Setting up intelligent traffic lights throughout the city, creating a surface metro line, and rehabilitating 50 kilometers of tram lines are three of the major infrastructure projects that the Bucharest City Hall plans to undertake in the near future, mayor Nicuşor Dan said in a recent interview with Digi24 TV. He added that these projects are due to be finalized by 2024.
Another essential infrastructure project for Capital is the A0 motorway (Bucharest’s new ring road), which is under the coordination of the Transport Ministry.
“We still have the A0 motorway and we also have a joint project with the Ilfov County Council and the Ministry of Transportation, some big exits to be built up to the A0 motorway, in order to take the pressure off certain high-demand boulevards, such as the Magheru Boulevard,” said Nicușor Dan.
The mayor also spoke about his plan with regard to the city’s parking issues, stating that “the solution for Bucharest is, in my opinion, and there is political agreement on this, a parking fee which is proportional to the importance of the public place where you are parking, and our strategy goes in that direction.” He did not reveal the value of these parking fees, explaining that a decision has yet to be made by the General Council and that this decision will be made soon.
Asked if he would like to serve a second term, Nicușor Dan said that he would, but that the possibility of being re-elected in the future is less important than focusing on the current state of things: “I'm a polite man and I answer questions when I'm asked. Do I want a second term? I do, but that's not what's important. What is important is that I respond to the expectations of the people of Bucharest. I want to do as many things as possible to solve the problems of the citizens of Bucharest.”

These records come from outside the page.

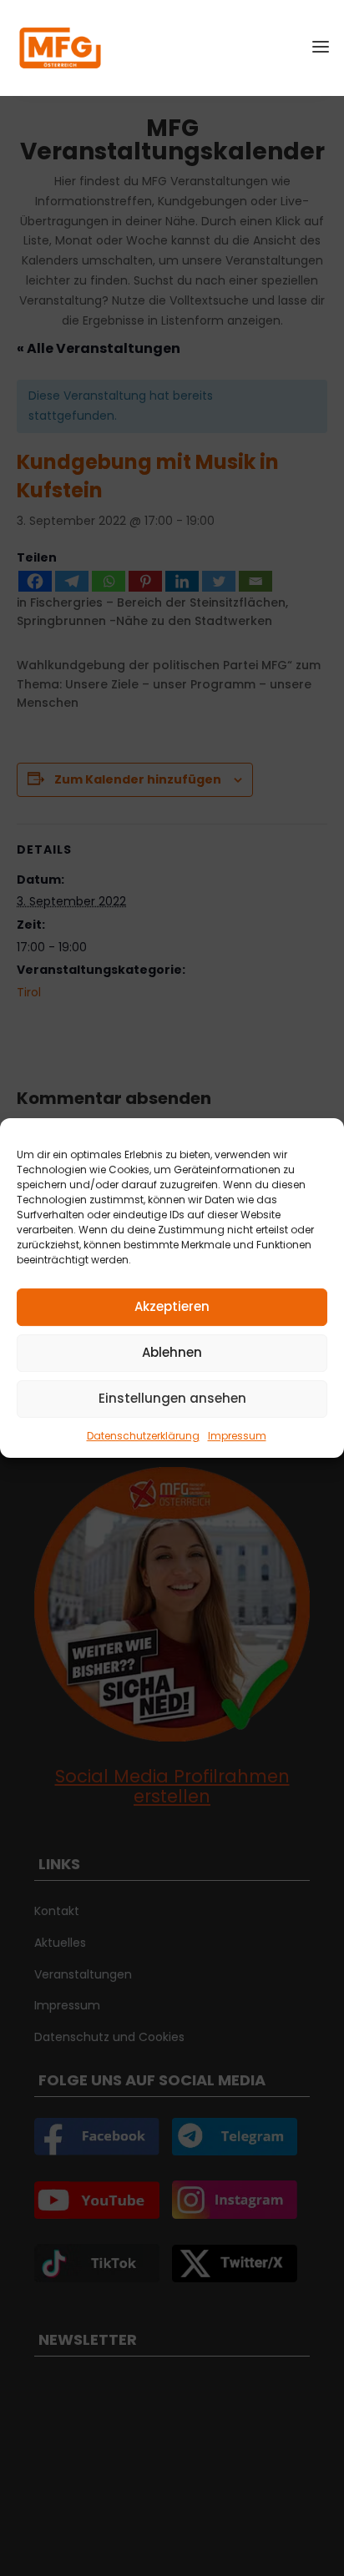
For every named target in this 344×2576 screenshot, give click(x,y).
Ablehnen (172, 1352)
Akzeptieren (172, 1306)
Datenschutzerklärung (143, 1436)
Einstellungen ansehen (172, 1398)
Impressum (237, 1436)
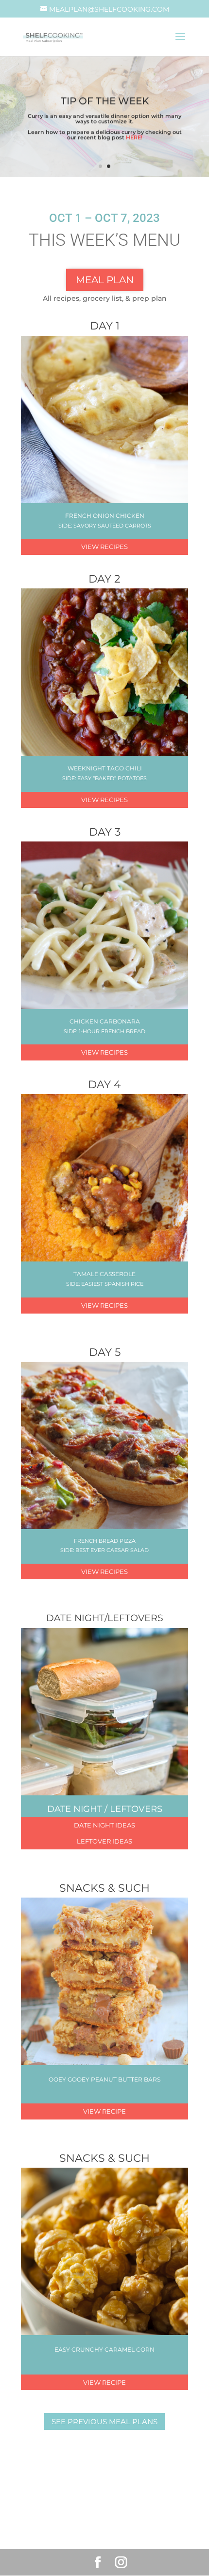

According to a recent survey conducted by the Center for Urban and Regional Sociology (CURS), which asked participants to rate how they believe things are going in the country, and in the capital specifically, a majority of people said they were disappointed with Nicușor Dan.
When asked how they rate the work of Nicușor Dan since he was elected mayor, 76% of people responded negatively: 14% responded that they think he has been a “very bad” mayor so far, and 62% responded that he has been a “bad” mayor. While only a small percentage thought of him positively: 19% said that his activity as mayor has been “good”, 3% said that he has been “very good”.
Participants in the survey were also asked what they consider to be the main issues in Bucharest. Nearly a quarter of the capital's residents (24%), stated that traffic is the biggest problem, followed by the lack of cleanliness (12%), the lack of parking spaces (9%), pollution (8%), trash collection (8%), heating (8%), and poor main roads (8%).
The CURS survey questioned a sample of 1,005 voters, aged 18 and over, through Computer Assisted Telephone Interviewing between June 7-17. It has a maximum margin of error of +/-3.1%, and a confidence level of 95%.
The Bucharest mayor says he is aware of his current negative image, but maintains that he has been doing the best he can with a city that “has a lot of structural problems due to a lack of involvement and lack of funding.”
Asked what he has managed to do during his term up until now, Nicușor Dan said that it seems to him that he has done three important things, which he listed: “Number one, we found a bankrupt city hall and got it out of debt. That means we now have credibility in the market. Finally, construction companies want to work with us. The second thing, which is not very visible, but is extremely important, is in the area of urban planning: Bucharest has had a speculative, chaotic development, which has led to 10-storey blocks on 7-meter wide streets, extremely crowded neighborhoods, traffic congestion, and destruction of green spaces. By suspending the district Urbanist Zonal Planning (PUZ) projects we stopped this practice. And number three, we have managed to direct investments towards the structural problems of Bucharest, into real solutions for these structural issues.”